### EXERCISE DIRECTIONS
Whenever the string "brand" turns up in a line of the data below, copy that line.
MATERIAL SHOWN Block Start
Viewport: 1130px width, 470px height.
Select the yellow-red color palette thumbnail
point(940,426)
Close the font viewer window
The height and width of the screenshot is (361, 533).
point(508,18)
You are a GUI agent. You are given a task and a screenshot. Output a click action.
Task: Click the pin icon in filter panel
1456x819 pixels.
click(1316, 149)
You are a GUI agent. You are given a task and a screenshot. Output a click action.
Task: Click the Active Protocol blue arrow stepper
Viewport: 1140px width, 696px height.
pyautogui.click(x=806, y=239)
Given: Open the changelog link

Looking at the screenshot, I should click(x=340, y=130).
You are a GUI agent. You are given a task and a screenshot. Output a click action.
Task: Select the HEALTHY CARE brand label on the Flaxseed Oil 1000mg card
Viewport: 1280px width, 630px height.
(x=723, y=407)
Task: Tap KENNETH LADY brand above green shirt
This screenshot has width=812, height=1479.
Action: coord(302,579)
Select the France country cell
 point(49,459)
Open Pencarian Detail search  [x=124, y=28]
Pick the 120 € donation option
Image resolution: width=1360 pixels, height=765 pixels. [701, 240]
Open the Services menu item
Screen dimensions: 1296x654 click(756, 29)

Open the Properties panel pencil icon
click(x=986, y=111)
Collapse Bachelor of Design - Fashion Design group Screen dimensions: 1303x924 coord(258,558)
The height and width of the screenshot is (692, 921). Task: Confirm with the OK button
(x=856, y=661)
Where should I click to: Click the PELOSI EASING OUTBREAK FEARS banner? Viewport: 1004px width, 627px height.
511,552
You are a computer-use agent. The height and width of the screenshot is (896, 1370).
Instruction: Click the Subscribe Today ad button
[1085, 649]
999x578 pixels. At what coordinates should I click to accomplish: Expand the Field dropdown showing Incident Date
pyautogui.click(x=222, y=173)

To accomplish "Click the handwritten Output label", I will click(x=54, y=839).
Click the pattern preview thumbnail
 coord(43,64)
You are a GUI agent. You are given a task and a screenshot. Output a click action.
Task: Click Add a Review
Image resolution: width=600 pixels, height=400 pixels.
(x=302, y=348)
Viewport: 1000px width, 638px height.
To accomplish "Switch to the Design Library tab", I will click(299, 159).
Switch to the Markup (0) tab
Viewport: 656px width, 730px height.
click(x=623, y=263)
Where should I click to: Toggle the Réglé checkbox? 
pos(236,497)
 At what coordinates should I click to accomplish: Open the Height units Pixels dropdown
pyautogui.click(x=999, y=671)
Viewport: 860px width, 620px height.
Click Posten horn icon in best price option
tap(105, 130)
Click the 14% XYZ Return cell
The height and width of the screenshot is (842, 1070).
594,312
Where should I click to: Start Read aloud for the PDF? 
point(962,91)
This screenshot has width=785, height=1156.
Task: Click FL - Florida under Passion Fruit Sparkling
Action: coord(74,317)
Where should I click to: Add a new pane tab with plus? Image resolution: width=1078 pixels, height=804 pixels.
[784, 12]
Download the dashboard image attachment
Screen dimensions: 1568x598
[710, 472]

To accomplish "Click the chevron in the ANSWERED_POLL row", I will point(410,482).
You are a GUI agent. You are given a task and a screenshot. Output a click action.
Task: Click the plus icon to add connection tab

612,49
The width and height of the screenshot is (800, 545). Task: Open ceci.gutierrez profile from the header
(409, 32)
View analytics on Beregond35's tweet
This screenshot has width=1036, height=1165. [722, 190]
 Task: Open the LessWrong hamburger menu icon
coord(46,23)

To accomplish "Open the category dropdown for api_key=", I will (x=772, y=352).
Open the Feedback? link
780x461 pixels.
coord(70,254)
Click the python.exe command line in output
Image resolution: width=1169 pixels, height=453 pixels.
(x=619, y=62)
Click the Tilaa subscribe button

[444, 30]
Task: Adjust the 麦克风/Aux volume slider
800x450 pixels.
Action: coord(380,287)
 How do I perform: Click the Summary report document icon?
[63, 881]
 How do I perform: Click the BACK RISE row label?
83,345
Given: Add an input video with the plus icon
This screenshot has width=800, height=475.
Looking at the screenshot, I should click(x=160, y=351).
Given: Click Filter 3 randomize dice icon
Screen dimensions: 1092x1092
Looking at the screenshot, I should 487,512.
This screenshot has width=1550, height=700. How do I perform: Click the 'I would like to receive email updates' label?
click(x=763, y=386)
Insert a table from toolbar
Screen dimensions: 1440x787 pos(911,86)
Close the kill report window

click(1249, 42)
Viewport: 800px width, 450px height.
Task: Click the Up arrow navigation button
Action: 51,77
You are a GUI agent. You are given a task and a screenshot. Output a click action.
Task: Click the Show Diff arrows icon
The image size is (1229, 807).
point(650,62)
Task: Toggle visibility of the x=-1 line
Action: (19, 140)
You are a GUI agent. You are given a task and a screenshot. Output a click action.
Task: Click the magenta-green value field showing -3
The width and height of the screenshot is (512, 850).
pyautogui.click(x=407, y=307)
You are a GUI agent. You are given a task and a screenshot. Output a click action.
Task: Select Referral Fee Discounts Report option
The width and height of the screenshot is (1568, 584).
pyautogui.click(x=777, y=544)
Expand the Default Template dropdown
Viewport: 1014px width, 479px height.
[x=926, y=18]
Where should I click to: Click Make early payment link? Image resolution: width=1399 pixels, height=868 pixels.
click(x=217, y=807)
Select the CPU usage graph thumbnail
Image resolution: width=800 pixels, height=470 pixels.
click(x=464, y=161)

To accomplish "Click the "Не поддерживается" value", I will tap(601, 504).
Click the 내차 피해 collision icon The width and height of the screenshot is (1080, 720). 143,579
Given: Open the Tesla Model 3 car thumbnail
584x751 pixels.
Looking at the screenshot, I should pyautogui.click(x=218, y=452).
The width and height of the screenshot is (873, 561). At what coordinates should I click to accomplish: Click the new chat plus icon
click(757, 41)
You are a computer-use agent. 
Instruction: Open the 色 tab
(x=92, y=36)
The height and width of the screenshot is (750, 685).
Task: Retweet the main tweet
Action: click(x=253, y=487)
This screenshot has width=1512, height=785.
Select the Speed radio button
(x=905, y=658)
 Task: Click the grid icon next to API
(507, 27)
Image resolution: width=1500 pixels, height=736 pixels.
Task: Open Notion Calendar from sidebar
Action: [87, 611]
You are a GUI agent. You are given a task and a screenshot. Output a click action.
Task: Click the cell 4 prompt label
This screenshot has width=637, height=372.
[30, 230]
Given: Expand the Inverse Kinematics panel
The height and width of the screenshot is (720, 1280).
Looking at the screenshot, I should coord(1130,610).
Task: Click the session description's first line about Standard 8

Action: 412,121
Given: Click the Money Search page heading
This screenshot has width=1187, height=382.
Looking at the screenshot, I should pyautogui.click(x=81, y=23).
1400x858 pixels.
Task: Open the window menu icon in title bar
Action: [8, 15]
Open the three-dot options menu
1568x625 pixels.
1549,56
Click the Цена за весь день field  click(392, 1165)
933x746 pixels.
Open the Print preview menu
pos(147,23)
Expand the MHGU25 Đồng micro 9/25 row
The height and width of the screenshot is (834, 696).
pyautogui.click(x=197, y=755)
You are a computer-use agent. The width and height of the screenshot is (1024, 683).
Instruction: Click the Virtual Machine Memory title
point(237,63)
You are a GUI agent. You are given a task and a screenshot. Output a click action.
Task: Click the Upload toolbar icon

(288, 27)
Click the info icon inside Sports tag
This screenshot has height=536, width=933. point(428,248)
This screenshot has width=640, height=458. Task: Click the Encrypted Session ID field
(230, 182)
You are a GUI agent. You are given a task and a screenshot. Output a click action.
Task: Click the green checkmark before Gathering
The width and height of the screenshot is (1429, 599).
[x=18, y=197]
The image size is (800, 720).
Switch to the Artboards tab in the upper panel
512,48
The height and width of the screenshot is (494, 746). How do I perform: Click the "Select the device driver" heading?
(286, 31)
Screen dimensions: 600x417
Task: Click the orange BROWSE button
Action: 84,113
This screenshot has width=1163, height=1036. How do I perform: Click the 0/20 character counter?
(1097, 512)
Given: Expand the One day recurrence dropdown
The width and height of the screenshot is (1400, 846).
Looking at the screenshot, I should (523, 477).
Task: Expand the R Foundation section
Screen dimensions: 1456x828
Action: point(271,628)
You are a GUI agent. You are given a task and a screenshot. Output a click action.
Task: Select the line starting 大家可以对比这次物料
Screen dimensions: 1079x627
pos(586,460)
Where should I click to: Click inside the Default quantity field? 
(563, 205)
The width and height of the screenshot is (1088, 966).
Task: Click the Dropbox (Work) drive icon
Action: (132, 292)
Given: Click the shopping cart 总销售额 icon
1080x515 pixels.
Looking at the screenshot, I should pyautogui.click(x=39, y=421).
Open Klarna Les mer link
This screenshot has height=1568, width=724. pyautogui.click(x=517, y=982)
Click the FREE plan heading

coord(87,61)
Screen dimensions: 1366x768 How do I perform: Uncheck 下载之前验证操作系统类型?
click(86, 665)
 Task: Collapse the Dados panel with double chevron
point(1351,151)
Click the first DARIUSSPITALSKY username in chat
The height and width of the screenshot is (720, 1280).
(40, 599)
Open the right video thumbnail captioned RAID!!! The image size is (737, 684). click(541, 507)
MATERIAL SHOWN Block End
### OUTPUT FOR THIS TASK
Task: Select the HEALTHY CARE brand label on the Flaxseed Oil 1000mg card
Task: Tap KENNETH LADY brand above green shirt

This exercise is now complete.